Asparagus Soup
Ingredients (10 portions)
| Amount | Measure | Name |
|---|---|---|
| 1.7 | l | KNORR 1-2-3 SOUP Asparagus 200ptn |
| 200 | g | Potatoes , small dice |
| 200 | g | Courgette , grated |
| 400 | g | Asparagus tips blanched |
Preparation
Advance Preparation
Warm the serving bowls. Bring required amount of water to the boil. Blanch the asparagus by plunging into boiling water for 30 seconds, then remove and run under cold water. Strain then keep covered and chilled until required.
Method
1. Wash and prepare the vegetables. Cover and refrigerate until required for use.

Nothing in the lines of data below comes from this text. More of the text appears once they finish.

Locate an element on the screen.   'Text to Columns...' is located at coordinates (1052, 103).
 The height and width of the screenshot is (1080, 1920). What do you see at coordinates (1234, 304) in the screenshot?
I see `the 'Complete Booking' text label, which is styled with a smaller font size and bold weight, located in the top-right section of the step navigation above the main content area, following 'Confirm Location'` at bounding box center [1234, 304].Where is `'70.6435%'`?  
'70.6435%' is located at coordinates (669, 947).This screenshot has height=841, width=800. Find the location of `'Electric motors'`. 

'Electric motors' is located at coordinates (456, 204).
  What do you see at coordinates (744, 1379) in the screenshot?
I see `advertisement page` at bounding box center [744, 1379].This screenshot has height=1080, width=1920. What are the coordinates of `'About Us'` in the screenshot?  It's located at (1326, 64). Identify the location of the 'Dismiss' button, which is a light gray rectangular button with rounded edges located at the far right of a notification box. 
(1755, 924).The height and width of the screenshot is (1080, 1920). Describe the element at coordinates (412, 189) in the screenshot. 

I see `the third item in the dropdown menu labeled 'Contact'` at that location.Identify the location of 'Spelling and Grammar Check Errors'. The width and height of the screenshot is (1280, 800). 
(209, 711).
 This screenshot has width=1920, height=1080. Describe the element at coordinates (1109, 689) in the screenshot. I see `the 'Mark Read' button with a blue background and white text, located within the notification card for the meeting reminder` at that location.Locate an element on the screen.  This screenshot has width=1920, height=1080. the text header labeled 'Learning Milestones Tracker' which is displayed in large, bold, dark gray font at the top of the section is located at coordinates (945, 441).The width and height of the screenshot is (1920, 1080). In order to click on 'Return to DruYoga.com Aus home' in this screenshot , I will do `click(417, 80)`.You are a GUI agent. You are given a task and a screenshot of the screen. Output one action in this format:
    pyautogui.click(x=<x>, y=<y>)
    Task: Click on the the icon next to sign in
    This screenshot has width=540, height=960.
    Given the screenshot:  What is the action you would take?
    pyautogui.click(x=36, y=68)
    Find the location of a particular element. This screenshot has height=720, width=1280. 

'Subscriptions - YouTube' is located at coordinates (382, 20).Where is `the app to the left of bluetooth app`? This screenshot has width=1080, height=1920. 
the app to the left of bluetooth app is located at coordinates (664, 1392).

2. Make up the soup as per manufacturers instructions, using 120g mix for 1.7L soup. Bring to the boil and keep hot.
3. Add the potatoes, bring back to the boil. Simmer for 7 minutes or until potatoes are tender.
4. Add the remaining vegetables; simmer for 1 minute.
5. Serve ladled into warmed bowls.
Service Hint.
Serve with warm crusty bread.
Handy Hint.
To bulk out the soup, add cooked spinach and ricotta tortellini to the above recipe.
Healthy Hint.
Added salt is not recommended but if used keep to a minimum . If using oil use unsaturated (olive or sunflower) and reduce the quantity used where possible. This helps to provide a nutritional balanced dish.